Your answer should be every line with the word "will", copied from the data below.

(Data for this task begins)

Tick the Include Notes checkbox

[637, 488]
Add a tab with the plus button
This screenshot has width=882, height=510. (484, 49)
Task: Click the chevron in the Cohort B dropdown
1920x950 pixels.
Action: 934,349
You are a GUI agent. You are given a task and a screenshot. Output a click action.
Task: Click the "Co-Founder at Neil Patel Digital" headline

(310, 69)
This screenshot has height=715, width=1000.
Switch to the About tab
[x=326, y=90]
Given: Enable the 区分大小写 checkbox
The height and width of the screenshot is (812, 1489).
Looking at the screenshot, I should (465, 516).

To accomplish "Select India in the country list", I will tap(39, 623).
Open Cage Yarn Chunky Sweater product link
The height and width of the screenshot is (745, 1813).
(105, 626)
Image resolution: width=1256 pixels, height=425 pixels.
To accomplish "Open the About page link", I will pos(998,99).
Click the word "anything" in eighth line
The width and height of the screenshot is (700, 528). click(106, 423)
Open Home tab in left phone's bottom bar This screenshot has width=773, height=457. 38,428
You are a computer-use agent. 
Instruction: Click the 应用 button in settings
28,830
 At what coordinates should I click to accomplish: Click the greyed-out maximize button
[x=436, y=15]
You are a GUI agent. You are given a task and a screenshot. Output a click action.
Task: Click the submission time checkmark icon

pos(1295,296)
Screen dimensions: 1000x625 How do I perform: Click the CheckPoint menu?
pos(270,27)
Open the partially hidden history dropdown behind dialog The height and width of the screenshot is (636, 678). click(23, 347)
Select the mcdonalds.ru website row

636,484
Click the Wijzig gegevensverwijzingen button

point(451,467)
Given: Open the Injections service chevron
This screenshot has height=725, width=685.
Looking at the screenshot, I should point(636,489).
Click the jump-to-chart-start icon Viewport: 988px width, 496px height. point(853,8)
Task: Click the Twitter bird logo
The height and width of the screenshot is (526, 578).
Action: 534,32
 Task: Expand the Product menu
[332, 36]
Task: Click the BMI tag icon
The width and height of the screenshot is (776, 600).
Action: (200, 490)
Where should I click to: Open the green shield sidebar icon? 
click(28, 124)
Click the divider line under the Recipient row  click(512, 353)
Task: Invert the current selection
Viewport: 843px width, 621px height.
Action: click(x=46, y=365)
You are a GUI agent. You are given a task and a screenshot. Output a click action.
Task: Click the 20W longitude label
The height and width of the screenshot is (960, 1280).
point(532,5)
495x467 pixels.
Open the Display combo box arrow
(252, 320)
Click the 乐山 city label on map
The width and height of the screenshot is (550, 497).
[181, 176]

(Data for this task ends)

__Solution to the exercise__:
To accomplish "Select India in the country list", I will tap(39, 623).
To accomplish "Open the About page link", I will pos(998,99).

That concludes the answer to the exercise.